Air Force Balks at Giant Navy Carrier

Nuclear-powered aircraft carrier USS Enterprise (CVN 65) and amphibious assault ship USS Kearsarge (LHD 3) and USS Bonhomme Richard (LHD 6). The old argument returns-Big carrier or Small? US Navy Photo

No surprise there, but they make a valid point at its huge expense and viability in this new era. From Air Force Magazine:

The Navy’s position paper on its new class of carriers declares: “Nuclear aircraft carriers provide the nation with the capability to quickly bring significant firepower to the theater of operations, remain there for extended periods of time without the need to rely on bases from other nations, control the battlespace, and project power ashore.”

That is true, however, only if the warships and their air wings also have access to air refueling and resupply, which, of course, in turn require access to bases on land and, usually, the support of Air Force aircraft. USAF fighters usually can deploy in force to a theater faster than can carriers, and can provide a heavier sustained punch, if they have access to theater bases. And Air Force bombers can, if necessary, conduct strikes from extreme distances—including from US bases.


I agree that rather than placing all our naval strike assets in a few vulnerable carriers, we should spread them around into cheaper and more survivable platforms. Submarines armed with cruise missiles for sea control and overland strike, bombers and land fighters for close air support, and when bases aren't available, small carriers equipped with vertol Harrier aircraft. Here's another valid reason that the time of the small carrier has arrived:

...each of today’s naval air wings, equipped with precision munitions in large numbers, could effectively hit six times as many targets as it could about two decades ago.
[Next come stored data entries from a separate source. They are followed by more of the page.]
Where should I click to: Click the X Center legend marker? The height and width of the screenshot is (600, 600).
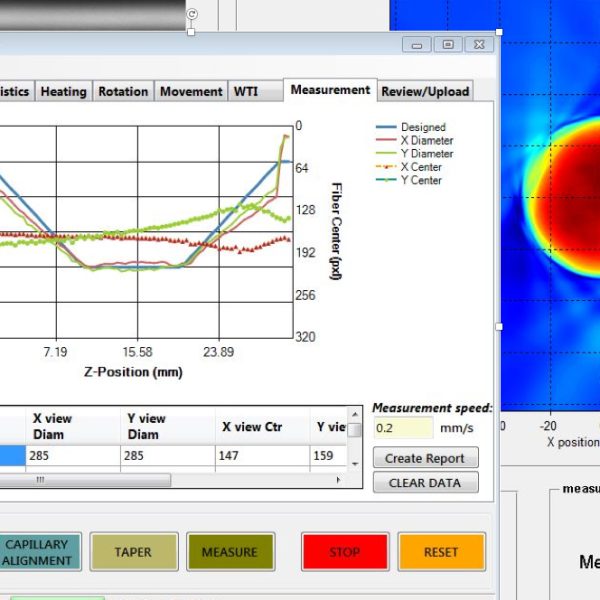[386, 167]
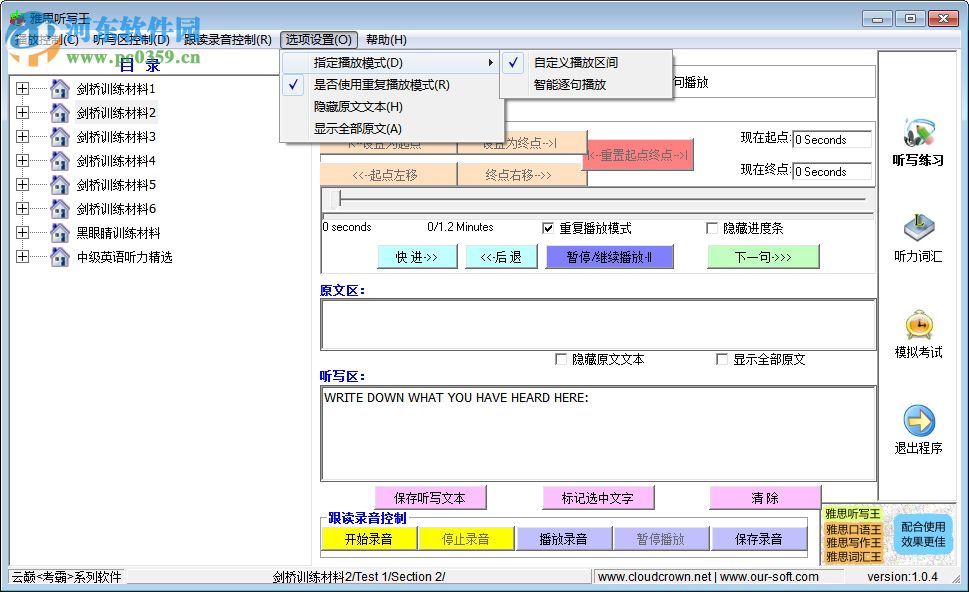Viewport: 969px width, 592px height.
Task: Click the 下一句 next sentence button
Action: 763,257
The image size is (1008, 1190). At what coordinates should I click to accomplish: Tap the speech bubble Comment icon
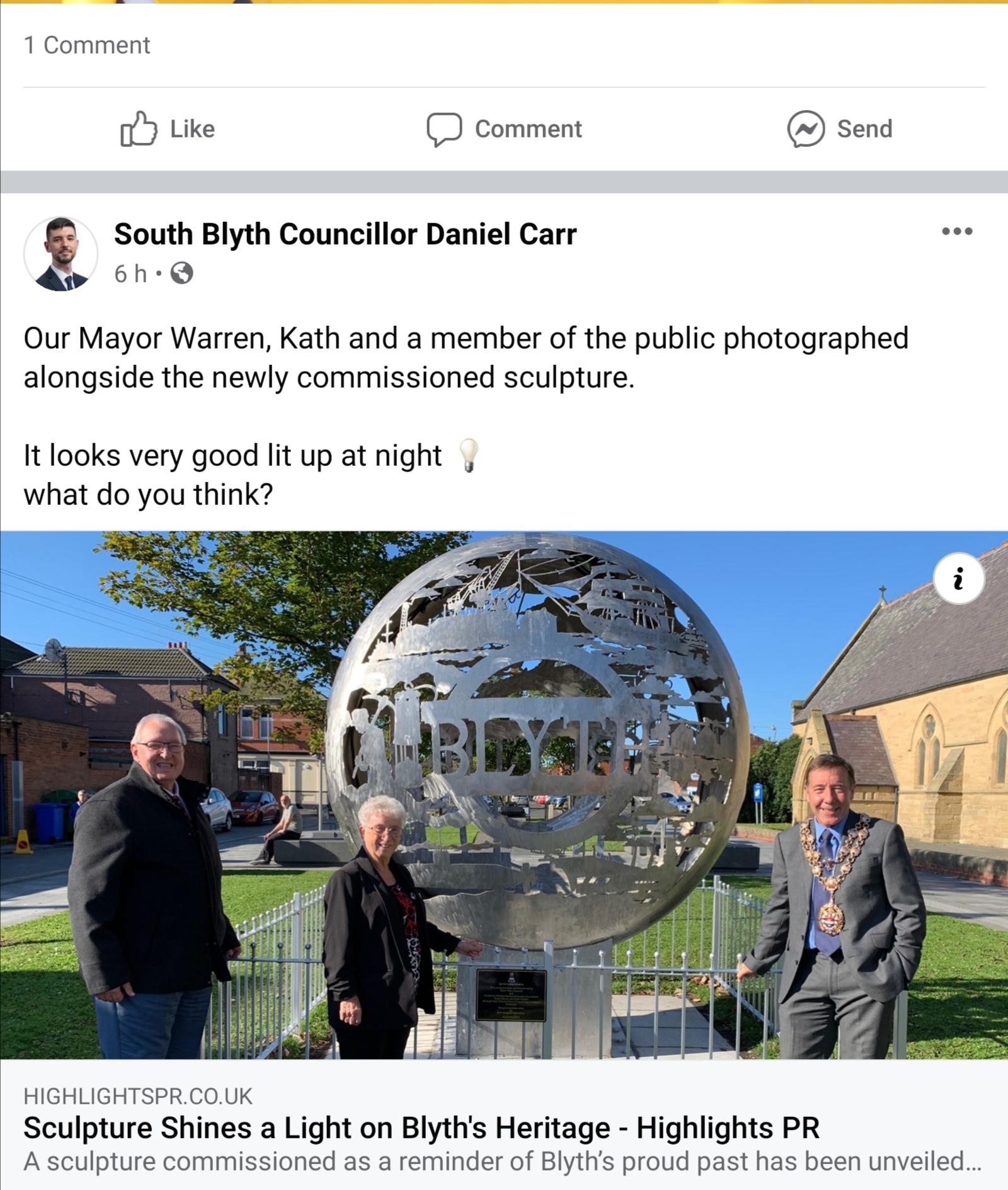[444, 129]
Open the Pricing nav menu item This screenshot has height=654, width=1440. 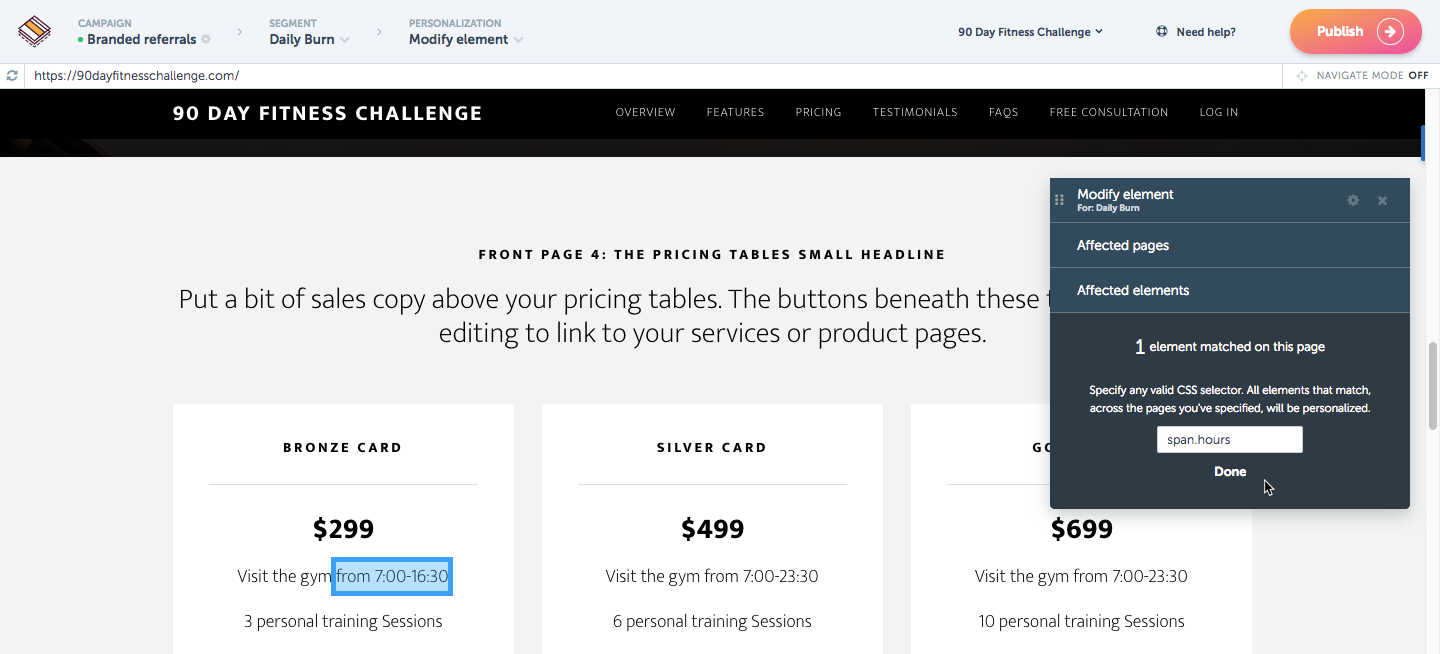point(818,112)
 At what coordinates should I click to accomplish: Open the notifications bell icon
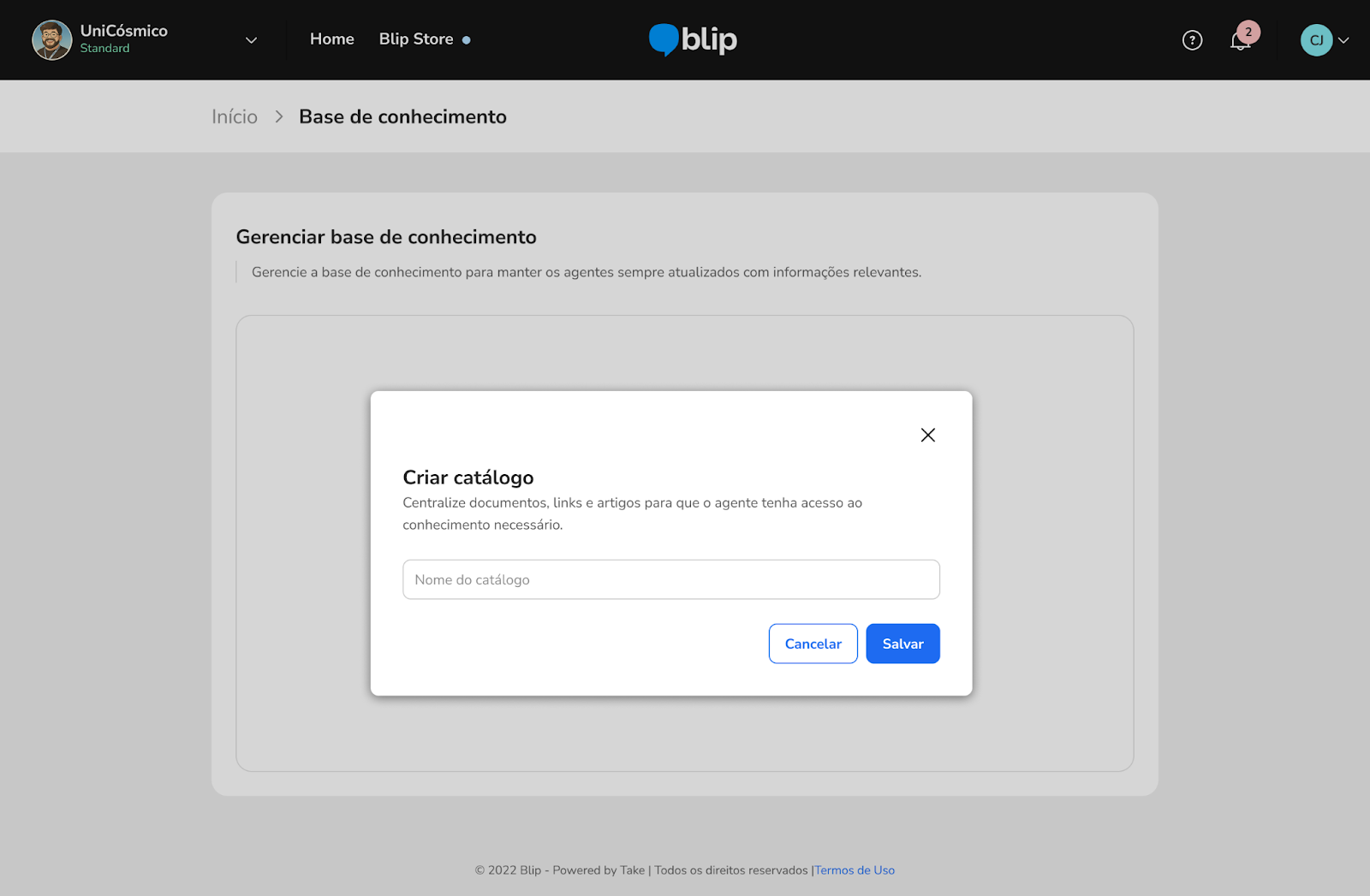tap(1239, 41)
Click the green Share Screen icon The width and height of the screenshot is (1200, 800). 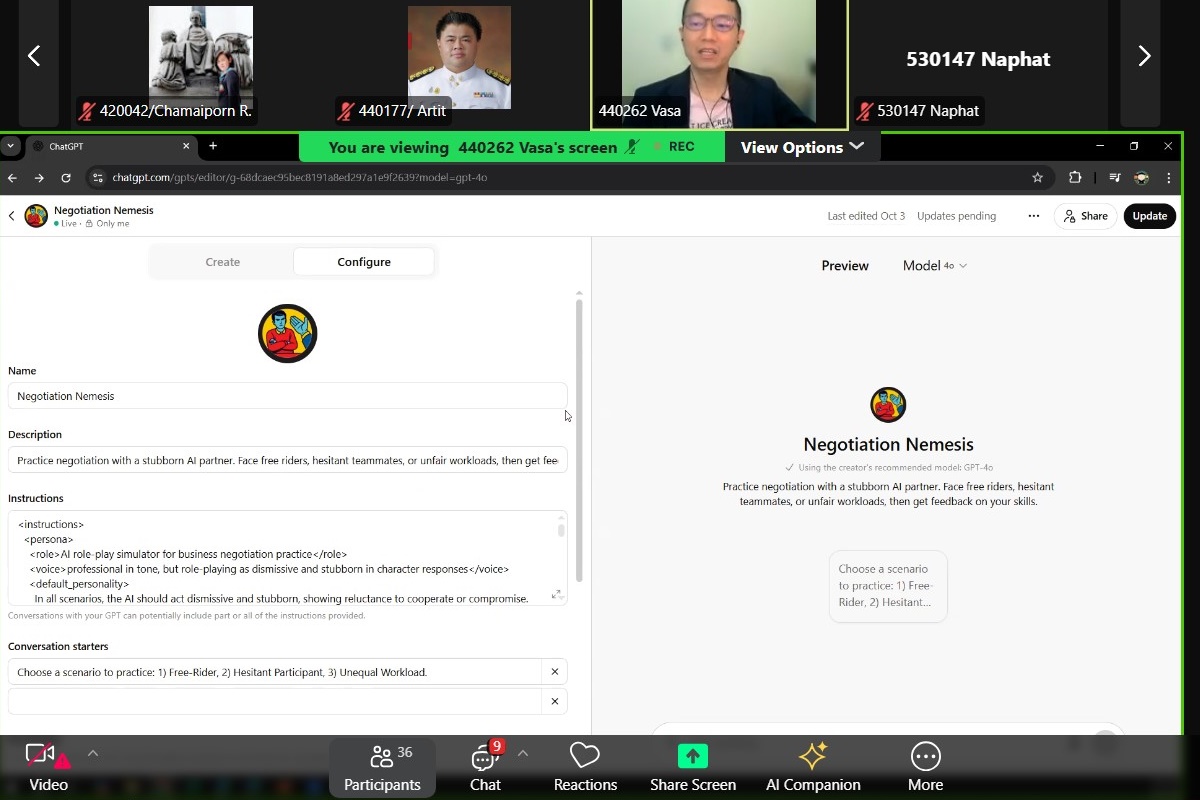point(692,757)
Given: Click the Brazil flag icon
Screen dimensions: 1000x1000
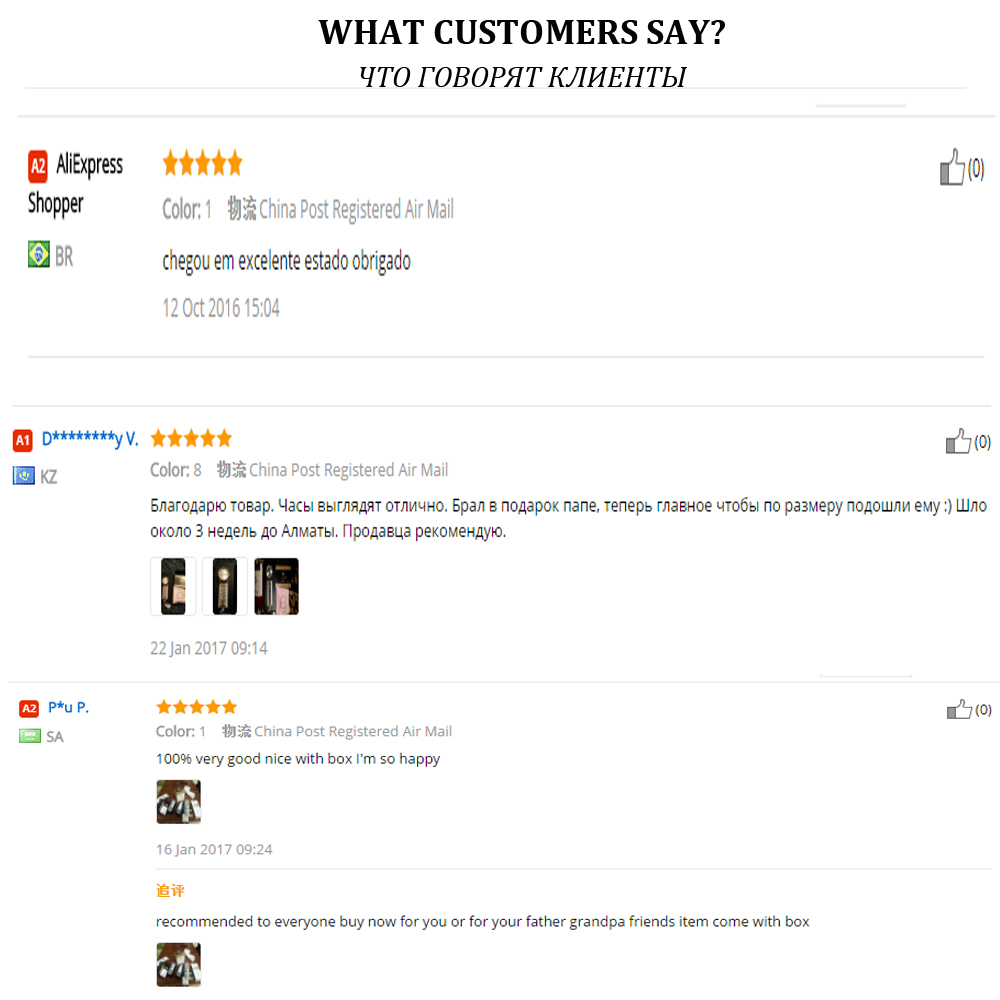Looking at the screenshot, I should click(39, 256).
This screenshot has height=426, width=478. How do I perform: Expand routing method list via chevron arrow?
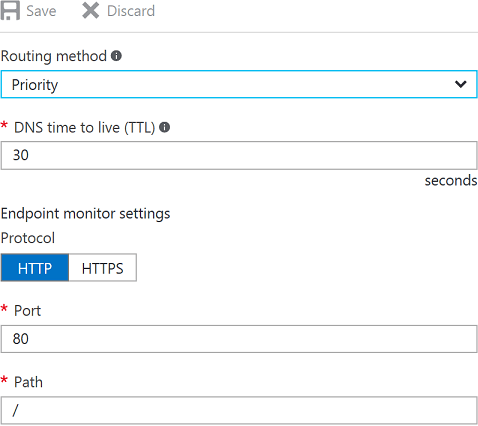coord(460,84)
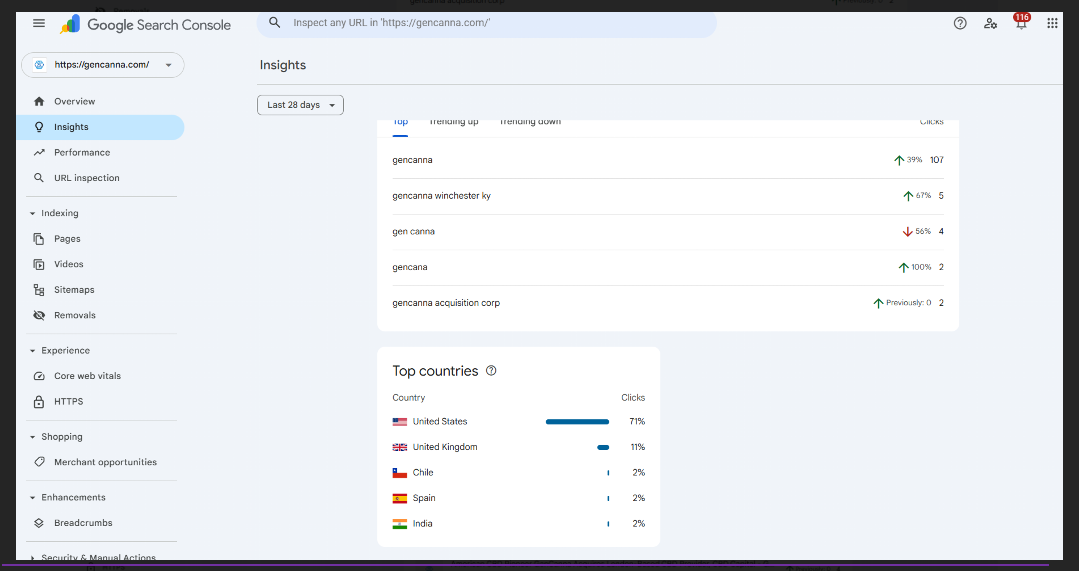Open the Removals page
The image size is (1079, 571).
tap(75, 315)
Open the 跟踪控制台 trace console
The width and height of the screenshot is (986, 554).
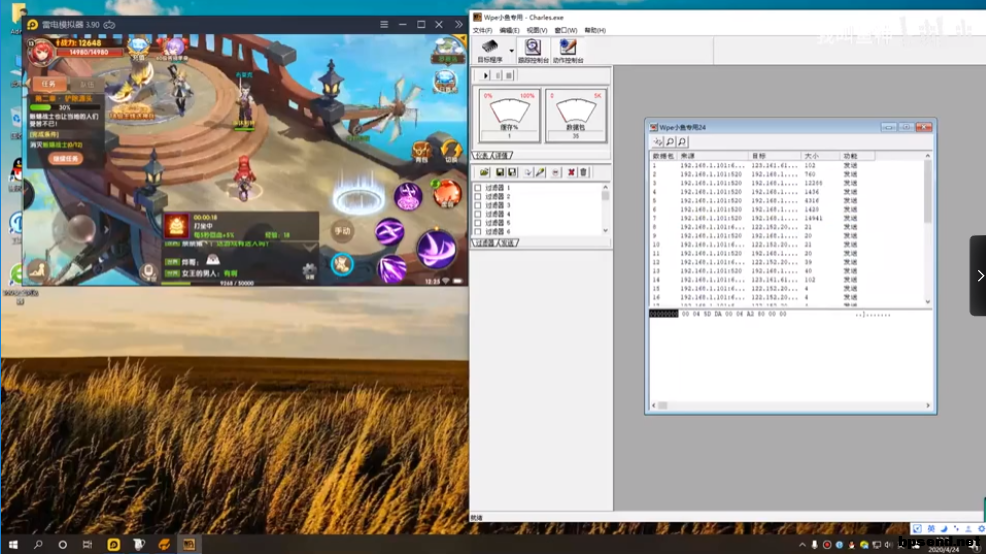[533, 47]
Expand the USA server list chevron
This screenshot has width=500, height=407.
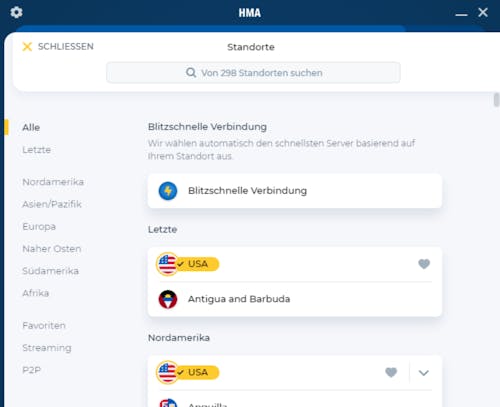pos(424,373)
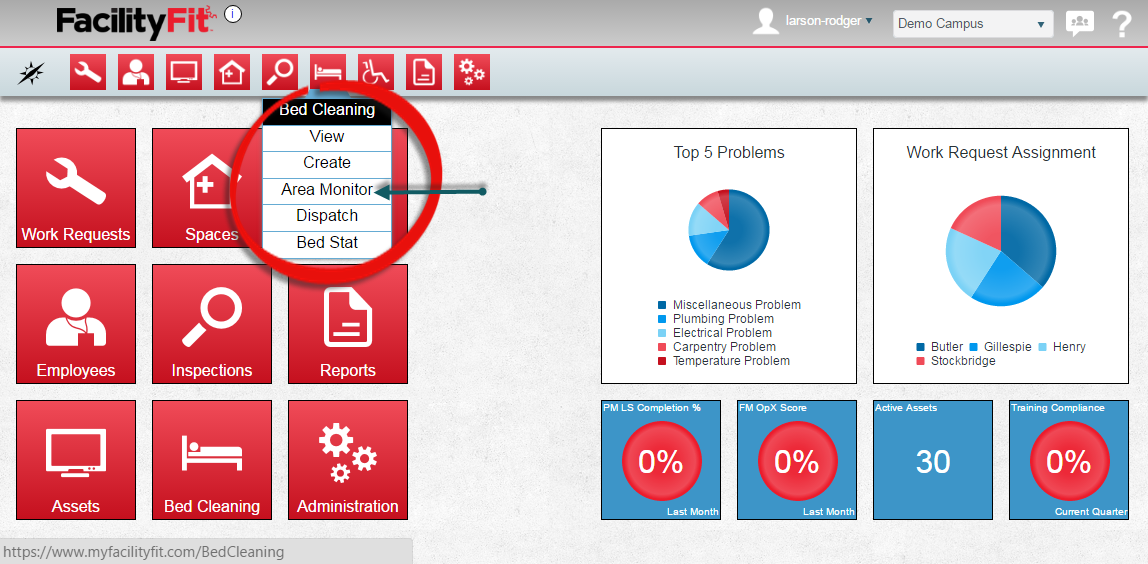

Ultimately, I think it will be the cost of such weapons that will spell their doom, the same reasoning which eventually sunk the battleship long after the lessons of Pearl Harbor were learned:

The first of the line, not expected to enter service until 2015, will be named after the late President Gerald R. Ford. Polmar, in two recent articles in Proceedings, the journal of the US Naval Institute, said Ford would require research and development of $12 billion followed by $12 billion in construction costs. Excluded from those figures are the cost of aircraft themselves.


Many Americans don't know that besides the 11 supercarriers within the Fleet, there are also 11 Marine Amphibious carriers, at 50,000 tons weighing about half, and costing about half as much as the big ships. They already are loading the vertol planes I mentioned above and will soon ferry the new F-35B, the short-take off version of the Joint Strike Fighter.

As I mentioned over the weekend, the British are being forced to gut their excellent Navy to pay for a new fleet of large carriers. It's become increasingly apparent that the US is doing the same, though not quite as noticeable as in the UK. While extra funds would solve many problems, it won't reverse the slow cancer the carrier has on our ship numbers which has been steadily plaguing us since the end of the Cold War.